You're right. Not much joy in finding in that, especially as I don't have a right click!
Well holding control and clicking gives you a right-click if you don't have an external mouse.
Do you think that if I pasted your file contents it could do any serious damage? Otherwise I guess I could, at least, compare the two.
Thanks for your help so far!
Damage? No. Worst thing that could happen is that Apache wouldn't start, but since that seems to be the case now...

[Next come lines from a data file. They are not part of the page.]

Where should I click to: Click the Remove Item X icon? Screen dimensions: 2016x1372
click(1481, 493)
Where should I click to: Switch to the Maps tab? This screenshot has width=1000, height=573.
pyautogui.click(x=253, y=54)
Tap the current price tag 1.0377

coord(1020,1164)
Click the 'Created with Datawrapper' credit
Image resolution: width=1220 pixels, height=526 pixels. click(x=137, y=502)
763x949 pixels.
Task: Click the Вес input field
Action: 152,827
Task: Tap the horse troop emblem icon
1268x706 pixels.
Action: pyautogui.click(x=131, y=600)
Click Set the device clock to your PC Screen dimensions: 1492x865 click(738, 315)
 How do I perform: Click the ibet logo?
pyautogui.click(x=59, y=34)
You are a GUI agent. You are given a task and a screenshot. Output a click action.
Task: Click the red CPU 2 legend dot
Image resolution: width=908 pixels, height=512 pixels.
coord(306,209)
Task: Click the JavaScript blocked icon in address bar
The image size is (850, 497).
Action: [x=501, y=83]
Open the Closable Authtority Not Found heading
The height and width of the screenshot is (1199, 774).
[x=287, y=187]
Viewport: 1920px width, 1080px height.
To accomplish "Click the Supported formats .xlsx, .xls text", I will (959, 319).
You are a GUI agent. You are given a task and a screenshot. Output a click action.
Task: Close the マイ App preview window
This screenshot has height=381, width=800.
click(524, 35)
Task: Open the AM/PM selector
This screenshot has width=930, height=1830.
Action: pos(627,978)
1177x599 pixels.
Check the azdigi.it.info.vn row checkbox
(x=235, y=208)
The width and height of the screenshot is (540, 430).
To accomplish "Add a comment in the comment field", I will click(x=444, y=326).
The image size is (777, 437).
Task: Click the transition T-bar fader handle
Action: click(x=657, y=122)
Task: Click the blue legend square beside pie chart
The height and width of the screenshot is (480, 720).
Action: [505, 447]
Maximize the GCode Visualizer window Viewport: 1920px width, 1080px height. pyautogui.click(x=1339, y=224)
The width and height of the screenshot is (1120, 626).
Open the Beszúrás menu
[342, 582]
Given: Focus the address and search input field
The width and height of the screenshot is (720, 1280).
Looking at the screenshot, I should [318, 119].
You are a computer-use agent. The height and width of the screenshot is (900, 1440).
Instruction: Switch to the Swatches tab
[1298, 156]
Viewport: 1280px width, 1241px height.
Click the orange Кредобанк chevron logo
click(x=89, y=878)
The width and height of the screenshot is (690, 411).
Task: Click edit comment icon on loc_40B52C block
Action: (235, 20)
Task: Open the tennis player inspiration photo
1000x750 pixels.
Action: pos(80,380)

I'd recommend backing up the old one first... Go into Terminal and do...
Code:
sudo cp /etc/httpd/httpd.conf /etc/httpd/httpd.conf.bak
...and enter your administrator password. I'm attaching my httpd.conf as httpd.conf.txt. Save that somewhere and copy it into place. If you put it on your desktop, then go into Terminal and do...
Code:
sudo mv ~/Desktop/httpd.conf.txt /etc/httpd/httpd.conf
I'm also including httpd.conf.bak.txt that I found laying about. I think it's the default httpd.conf that I backed up before I made my changes. The changes I see (from doing a diff) are:
- Decreased number of servers from 5 to 1 (saves a little bit of memory)
- Added php4 module
- Added bonjour module
- Changed httpd process from user nobody to user www
That last change is the only one I can think of that might cause problems. Perhaps someone here who has a vanilla httpd.conf can say which of the following lines they have in their file (from the output of my diff):
Code:
332,333c330,331
< User www
< Group www
---
> User nobody
> Group nobody
Obviously you'll have to restart apache afterward... I'm keeping my fingers crossed. This is probably self-evident, but if you have troubles, restore from your backup in the Terminal with
Code:
sudo cp /etc/httpd/httpd.conf.bak /etc/httpd/httpd.conf
...and restart Personal Web Sharing from the Sharing System Preference.